• **Directions for this task**
Each entry below is to be duplicated verbatim.

[Saved entries]
+ + + +

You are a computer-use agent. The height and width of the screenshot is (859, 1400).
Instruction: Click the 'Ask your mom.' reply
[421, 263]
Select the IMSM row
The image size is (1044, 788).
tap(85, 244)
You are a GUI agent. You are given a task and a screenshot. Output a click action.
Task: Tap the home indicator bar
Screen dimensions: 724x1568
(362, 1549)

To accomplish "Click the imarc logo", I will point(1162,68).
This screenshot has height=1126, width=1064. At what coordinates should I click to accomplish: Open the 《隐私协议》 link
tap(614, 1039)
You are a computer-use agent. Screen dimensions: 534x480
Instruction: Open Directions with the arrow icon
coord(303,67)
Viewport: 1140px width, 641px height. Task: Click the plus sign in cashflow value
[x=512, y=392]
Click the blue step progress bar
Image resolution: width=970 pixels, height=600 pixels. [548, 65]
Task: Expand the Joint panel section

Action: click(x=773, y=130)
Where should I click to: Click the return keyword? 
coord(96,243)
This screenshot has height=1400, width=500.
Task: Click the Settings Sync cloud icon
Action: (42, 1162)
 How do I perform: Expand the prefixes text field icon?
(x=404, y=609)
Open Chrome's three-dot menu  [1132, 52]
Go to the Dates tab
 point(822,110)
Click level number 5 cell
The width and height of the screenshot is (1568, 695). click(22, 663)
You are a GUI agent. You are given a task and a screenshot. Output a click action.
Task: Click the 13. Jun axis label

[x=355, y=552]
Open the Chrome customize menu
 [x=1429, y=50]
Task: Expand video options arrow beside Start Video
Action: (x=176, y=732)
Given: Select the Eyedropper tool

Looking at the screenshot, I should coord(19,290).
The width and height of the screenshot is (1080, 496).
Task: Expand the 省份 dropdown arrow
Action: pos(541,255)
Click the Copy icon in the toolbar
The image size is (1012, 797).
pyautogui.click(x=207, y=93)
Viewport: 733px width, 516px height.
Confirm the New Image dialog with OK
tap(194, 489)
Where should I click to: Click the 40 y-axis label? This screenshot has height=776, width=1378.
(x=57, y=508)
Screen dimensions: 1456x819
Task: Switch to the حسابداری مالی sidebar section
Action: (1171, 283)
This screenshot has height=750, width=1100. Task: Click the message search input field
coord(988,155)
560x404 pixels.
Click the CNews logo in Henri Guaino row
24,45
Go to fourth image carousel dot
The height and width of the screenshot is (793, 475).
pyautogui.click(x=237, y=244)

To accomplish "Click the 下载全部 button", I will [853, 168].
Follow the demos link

+ + + +

• **Answer to this exercise**
You are a computer-use agent. The height and width of the screenshot is (859, 1400).
Instruction: Click the 'Ask your mom.' reply
[421, 263]
Select the IMSM row
The image size is (1044, 788).
tap(85, 244)
You are a GUI agent. You are given a task and a screenshot. Output a click action.
Task: Tap the home indicator bar
Screen dimensions: 724x1568
(362, 1549)

To accomplish "Click the imarc logo", I will point(1162,68).
This screenshot has height=1126, width=1064. At what coordinates should I click to accomplish: Open the 《隐私协议》 link
tap(614, 1039)
You are a computer-use agent. Screen dimensions: 534x480
Instruction: Open Directions with the arrow icon
coord(303,67)
Viewport: 1140px width, 641px height. Task: Click the plus sign in cashflow value
[x=512, y=392]
Click the blue step progress bar
Image resolution: width=970 pixels, height=600 pixels. [548, 65]
Task: Expand the Joint panel section

Action: click(x=773, y=130)
Where should I click to: Click the return keyword? 
coord(96,243)
This screenshot has height=1400, width=500.
Task: Click the Settings Sync cloud icon
Action: (42, 1162)
 How do I perform: Expand the prefixes text field icon?
(x=404, y=609)
Open Chrome's three-dot menu  [1132, 52]
Go to the Dates tab
 point(822,110)
Click level number 5 cell
The width and height of the screenshot is (1568, 695). click(22, 663)
You are a GUI agent. You are given a task and a screenshot. Output a click action.
Task: Click the 13. Jun axis label

[x=355, y=552]
Open the Chrome customize menu
 [x=1429, y=50]
Task: Expand video options arrow beside Start Video
Action: (x=176, y=732)
Given: Select the Eyedropper tool

Looking at the screenshot, I should coord(19,290).
The width and height of the screenshot is (1080, 496).
Task: Expand the 省份 dropdown arrow
Action: pos(541,255)
Click the Copy icon in the toolbar
The image size is (1012, 797).
pyautogui.click(x=207, y=93)
Viewport: 733px width, 516px height.
Confirm the New Image dialog with OK
tap(194, 489)
Where should I click to: Click the 40 y-axis label? This screenshot has height=776, width=1378.
(x=57, y=508)
Screen dimensions: 1456x819
Task: Switch to the حسابداری مالی sidebar section
Action: (1171, 283)
This screenshot has height=750, width=1100. Task: Click the message search input field
coord(988,155)
560x404 pixels.
Click the CNews logo in Henri Guaino row
24,45
Go to fourth image carousel dot
The height and width of the screenshot is (793, 475).
pyautogui.click(x=237, y=244)

To accomplish "Click the 下载全部 button", I will [853, 168].
Follow the demos link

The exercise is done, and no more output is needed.